The exercise » Can you write out the rows below again, requests included, from the line containing "Where should I click to: Click the purple" through the line containing "Cancel formula entry", shifting every coordinate in the answers up by 69? Leave all other numbers unchanged.

Stored items from a collection:
-----

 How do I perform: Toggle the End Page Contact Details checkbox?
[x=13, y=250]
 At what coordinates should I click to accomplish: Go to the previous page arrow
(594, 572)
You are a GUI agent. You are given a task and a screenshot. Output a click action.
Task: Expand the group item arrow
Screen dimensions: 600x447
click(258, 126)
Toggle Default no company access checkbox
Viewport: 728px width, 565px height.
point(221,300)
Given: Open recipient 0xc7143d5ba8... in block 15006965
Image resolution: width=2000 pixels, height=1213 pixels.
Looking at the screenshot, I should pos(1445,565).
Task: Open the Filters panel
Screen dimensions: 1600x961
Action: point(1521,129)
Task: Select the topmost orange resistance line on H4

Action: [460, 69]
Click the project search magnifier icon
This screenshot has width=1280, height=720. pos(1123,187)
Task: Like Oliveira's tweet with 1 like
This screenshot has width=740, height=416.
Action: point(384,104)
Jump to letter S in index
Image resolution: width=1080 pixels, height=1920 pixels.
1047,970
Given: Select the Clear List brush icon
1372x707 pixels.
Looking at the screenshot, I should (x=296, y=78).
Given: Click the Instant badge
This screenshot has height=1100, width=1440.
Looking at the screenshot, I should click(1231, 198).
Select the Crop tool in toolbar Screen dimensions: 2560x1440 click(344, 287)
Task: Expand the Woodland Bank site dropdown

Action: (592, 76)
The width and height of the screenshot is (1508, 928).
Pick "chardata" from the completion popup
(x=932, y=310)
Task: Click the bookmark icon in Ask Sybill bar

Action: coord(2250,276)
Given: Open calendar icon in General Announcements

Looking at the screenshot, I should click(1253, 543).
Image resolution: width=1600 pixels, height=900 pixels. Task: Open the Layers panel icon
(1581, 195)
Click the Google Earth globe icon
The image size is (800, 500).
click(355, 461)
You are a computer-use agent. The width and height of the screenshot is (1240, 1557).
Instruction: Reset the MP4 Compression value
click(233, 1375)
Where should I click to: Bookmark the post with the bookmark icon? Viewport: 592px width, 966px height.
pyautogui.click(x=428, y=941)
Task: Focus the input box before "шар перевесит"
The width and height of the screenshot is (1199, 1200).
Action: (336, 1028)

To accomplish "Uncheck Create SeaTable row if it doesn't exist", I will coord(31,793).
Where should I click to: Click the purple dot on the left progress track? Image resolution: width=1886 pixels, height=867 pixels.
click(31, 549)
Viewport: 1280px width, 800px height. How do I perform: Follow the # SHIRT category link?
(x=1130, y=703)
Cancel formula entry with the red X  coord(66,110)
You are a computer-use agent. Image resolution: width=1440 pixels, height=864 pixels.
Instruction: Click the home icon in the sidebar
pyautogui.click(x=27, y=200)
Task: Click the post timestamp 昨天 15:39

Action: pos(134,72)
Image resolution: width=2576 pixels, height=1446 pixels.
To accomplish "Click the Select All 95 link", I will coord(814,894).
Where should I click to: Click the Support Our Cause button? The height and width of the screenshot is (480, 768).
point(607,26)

-----

Result of this task »
Where should I click to: Click the purple dot on the left progress track? Image resolution: width=1886 pixels, height=867 pixels.
click(100, 618)
Viewport: 1280px width, 800px height. How do I perform: Follow the # SHIRT category link?
(x=1199, y=772)
Cancel formula entry with the red X  coord(135,179)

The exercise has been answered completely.